Cataluña, Cuba y los CDR

Foto: EFE

Por: Leonardo Martínez

Mucho me ha llamado la atención el título de cierto artículo que me encontré mientras revisaba la web de una revista que me gusta mucho. Me llamó la atención por la mención en el título a los “CDR”. Me causó curiosidad y me puse a leerlo. Mucho me extrañé cuando me doy cuenta que el artículo no hablaba de Cuba ni de nuestros Comités de Defensa de la Revolución. El artículo hablaba de Cataluña, del Referéndum del 1-O, y de los Comités de Defensa del Referéndum, aunque creo que ya cambiaron su nombre a Comités de Defensa de la República.

Pues resulta, no sé por qué influencias, que encontraron en los CDR cubanos el tipo de estructura que necesitaban para organizar su ciudadanía y movilizarla independientemente de las filiaciones políticas de los vecinos. Casi no puedo contener la carcajada cuando en el artículo se reconocía la influencia cubana. Tuve que críticamente replantearme mis propias consideraciones sobre nuestra organización, determinar qué vieron los catalanes en ella y cómo podemos revitalizar la nuestra.

Los catalanes necesitaban una estructura apartidista que aglutinara a los ciudadanos sin importar signos ideológicos, solo en función de su relación de vecindad para participar en el referéndum. El tipo de organización que surgió era profundamente democrática, no necesitaba niveles de organización más allá de las asambleas populares, determinadas por razón de los colegios electorales que pretendían defender. No responden más que al interés cívico de expresar la voluntad popular, su voluntad, incluso independientemente que votaran a favor de la independencia o en contra. Una organización sumamente flexible, cada célula es independiente, pero todas tienen el mismo objetivo.

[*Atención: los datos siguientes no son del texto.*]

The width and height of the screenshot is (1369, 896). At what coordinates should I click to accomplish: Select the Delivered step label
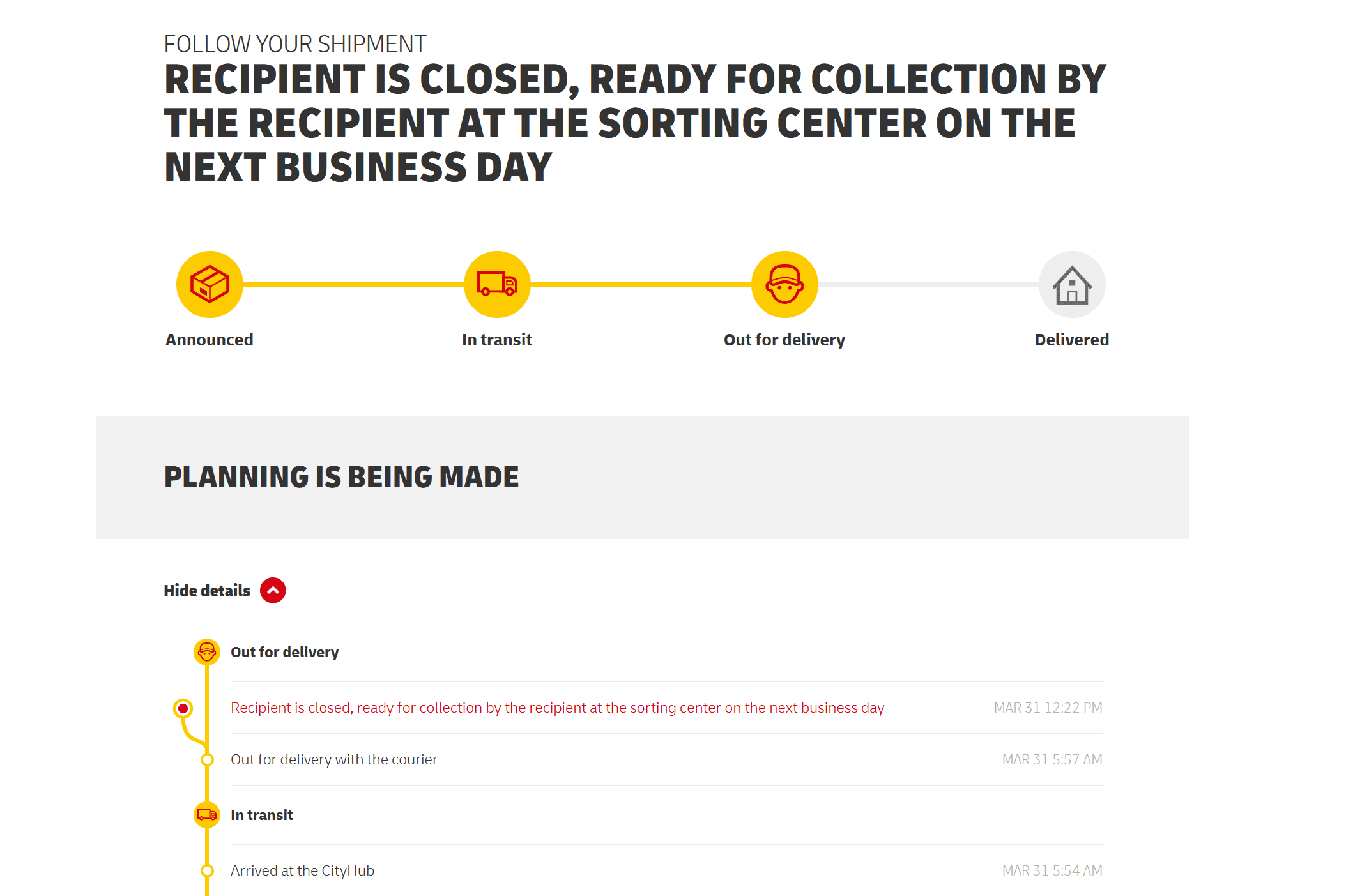click(x=1072, y=340)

Para nuestros CDR es útil y válida la experiencia europea. A un joven como a mí me da una idea de la espontaneidad con que debe haber corrido en los días de su origen la hoy mayor organización de masas de nuestro país. Además pone en evidencia los mejores valores de una organización como esta y me motiva, en lo particular, una serie de sugerencias que podríamos analizar, debatir y, si sirven, aplicar.

La misión fundamental en sus orígenes puede haber sido la vigilancia, en un contexto bastante beligerante, donde el consenso estaba claro; lo necesario era combatir a los enemigos internos de la Revolución naciente. En aquella época ni se pensaba en el Poder Popular; pero luego de varios años demostrando capacidad de movilización de la ciudadanía en función de las más altas tareas –desde donar sangre hasta construir viviendas– de la Revolución; cuando apenas surge la nueva forma de participación democrática parece que fue natural que los CDR tuvieran un papel muy activo en la vida electoral. Justo es aquí, ligado a la participación electoral, donde nace la experiencia catalana. Y es aquí donde más necesario se hace para nosotros hoy.

Los Comités de Defensa de la Revolución hoy –en su forma elemental que es la Asamblea de Vecinos– son los que proponen y eligen al Delegado: primer representante del pueblo, quien asume el mandato directo para gobernar, quien forma parte del gobierno del municipio y es piedra angular de todo el sistema del Poder Popular. Por lo tanto esta es hoy su tarea fundamental y para ella no necesita estructura a ningún otro nivel. Así cualquier otra convocatoria por parte de la más alta dirección del país, que requiera de la movilización general del pueblo y por tanto de los CDR, se puede organizar a nivel de barrio, desde cada uno de los barrios.

El presidente del CDR, puesto rotatorio que no requiere preparación especial, es más que suficiente para servir de nexo entre los vecinos y el Consejo Electoral Municipal o entre los vecinos y el delegado o delegada una vez electos. Queda abierto así un canal permanente entre el gobierno y sus ciudadanos. Los electores en sus Asambleas de Vecinos plantean sus inquietudes, el Delegado puede, como un vecino más, participar en ellas y ofrecer el punto de vista del gobierno; y a su vez en las Asambleas Municipales expresar de primera mano el sentir del pueblo al cual pertenece.

Nunca pensé que el inesperado artículo, sin tratarse de los CDR cubanos, me produjera tantos ánimos renovadores acerca de los mismos. Me provoca un poco de vergüenza que sea a través de una experiencia extranjera que me reencuentre con nuestra organización, aunque tal parece que ya no es solo nuestra. Quizá sin saberlo, una noche de septiembre de 1960, Fidel creó no una organización de alcance nacional y larga data, sino una institución universal.